Corporations are separate legal entities, and as the result, they pay taxes in their own names – similar to individuals. Corporations are taxable entities that must pay federal income taxes; and depending on the location, corporations might be required to pay state and local income taxes in addition to federal income taxes. Most corporations pay federal income taxes in four (4) installments throughout the year. That is, corporations are required to estimate their federal income taxes for the forthcoming fiscal year and pay the estimates in four installments during the year.
Each installment payment of federal income taxes is recorded as a:
- Debit to Income Tax Expense, and
- Credit to Cash
At the end of the fiscal year, a corporation will determine its actual income taxes based on its income or loss that year and determine whether income taxes were under- or overpaid.
- Income tax underpayment: the amount of income taxes paid throughout the fiscal year is less than the actual tax liability.
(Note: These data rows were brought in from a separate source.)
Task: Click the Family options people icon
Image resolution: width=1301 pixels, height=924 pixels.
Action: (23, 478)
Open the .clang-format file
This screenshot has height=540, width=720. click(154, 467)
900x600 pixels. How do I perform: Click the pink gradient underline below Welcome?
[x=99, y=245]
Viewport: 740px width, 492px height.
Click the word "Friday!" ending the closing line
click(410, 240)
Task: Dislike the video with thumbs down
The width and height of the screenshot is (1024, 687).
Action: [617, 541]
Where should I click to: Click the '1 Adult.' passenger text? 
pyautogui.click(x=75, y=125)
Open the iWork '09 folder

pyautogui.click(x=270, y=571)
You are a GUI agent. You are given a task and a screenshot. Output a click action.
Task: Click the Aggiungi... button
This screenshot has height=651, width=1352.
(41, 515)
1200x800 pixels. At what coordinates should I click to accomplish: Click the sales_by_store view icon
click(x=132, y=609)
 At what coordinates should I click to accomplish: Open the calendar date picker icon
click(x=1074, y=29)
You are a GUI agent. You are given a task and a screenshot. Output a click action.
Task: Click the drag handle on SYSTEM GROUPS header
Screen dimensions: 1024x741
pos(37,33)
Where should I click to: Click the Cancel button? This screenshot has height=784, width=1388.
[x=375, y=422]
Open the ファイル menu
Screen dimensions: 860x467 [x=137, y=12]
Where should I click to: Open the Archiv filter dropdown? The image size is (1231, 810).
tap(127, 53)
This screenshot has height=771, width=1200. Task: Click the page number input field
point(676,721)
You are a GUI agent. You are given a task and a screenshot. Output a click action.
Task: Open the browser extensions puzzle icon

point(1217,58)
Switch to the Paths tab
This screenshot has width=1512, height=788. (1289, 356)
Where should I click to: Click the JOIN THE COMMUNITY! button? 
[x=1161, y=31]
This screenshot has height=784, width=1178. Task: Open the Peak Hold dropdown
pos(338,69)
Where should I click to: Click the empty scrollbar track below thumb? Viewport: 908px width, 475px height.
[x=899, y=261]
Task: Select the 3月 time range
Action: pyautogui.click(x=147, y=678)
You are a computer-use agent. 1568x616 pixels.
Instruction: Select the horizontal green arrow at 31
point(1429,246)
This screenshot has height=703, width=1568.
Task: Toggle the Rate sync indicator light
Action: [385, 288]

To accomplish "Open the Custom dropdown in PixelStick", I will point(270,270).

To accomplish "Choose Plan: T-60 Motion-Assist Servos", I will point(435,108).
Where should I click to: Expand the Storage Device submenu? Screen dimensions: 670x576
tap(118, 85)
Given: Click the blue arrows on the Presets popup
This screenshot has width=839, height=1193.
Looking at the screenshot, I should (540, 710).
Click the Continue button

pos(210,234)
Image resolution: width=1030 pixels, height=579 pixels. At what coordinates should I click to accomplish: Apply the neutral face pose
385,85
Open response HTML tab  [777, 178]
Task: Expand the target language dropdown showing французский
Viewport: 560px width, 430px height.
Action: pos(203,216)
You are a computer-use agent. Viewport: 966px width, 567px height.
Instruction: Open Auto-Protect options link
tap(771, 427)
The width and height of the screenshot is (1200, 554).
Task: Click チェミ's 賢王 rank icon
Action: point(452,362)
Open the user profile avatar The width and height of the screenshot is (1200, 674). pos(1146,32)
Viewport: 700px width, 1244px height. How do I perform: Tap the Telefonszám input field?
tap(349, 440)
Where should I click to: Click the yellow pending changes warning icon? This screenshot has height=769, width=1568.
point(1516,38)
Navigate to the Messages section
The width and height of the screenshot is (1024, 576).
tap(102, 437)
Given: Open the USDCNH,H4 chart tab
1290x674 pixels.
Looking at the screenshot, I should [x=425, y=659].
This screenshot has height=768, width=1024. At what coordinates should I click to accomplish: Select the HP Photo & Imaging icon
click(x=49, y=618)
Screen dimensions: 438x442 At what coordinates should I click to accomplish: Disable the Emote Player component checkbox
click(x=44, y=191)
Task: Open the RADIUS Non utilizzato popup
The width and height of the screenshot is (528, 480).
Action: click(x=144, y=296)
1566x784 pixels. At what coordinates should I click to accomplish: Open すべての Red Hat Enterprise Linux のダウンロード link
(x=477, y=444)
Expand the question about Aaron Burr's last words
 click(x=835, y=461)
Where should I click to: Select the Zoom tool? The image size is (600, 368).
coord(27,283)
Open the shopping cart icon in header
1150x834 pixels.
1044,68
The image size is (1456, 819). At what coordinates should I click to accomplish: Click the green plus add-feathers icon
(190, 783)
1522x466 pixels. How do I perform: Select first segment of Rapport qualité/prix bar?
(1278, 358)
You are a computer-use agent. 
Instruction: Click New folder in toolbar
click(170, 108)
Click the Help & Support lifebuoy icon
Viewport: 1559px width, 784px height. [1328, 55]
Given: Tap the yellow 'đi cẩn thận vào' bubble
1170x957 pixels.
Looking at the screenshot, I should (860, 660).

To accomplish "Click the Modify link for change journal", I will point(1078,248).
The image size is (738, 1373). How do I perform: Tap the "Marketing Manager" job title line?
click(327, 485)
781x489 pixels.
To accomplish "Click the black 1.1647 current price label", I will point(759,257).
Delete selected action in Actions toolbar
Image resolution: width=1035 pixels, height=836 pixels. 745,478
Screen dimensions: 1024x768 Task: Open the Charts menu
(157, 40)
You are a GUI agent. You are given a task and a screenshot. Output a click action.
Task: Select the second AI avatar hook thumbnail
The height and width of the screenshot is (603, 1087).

In this case, the company will debit Income Tax Expense (i.e., for amount underpaid) and credit Income Tax Payable (i.e., current liability).
- Income tax overpayment: the amount income taxes paid is more than the tax liability. In this case, the company will debit Prepaid Income Taxes or Income Taxes Receivable (i.e., current assets) and credit Income Tax Expense.
Income tax expense is the last expense reported on the income statement: it is reported after income (loss) before income taxes and before net income (loss). Income tax expense usually does not equal the actual amount paid in taxes (i.e., cash payment). Income tax expense is determined according to financial accounting standards while the amount of taxes paid is determined by government tax regulation. For instance, U.S. corporations report financial income (loss) to stakeholders and taxable income to IRS. In addition to different regulation, income tax expense might not equal tax cash payment because expenses can be deferred to later periods.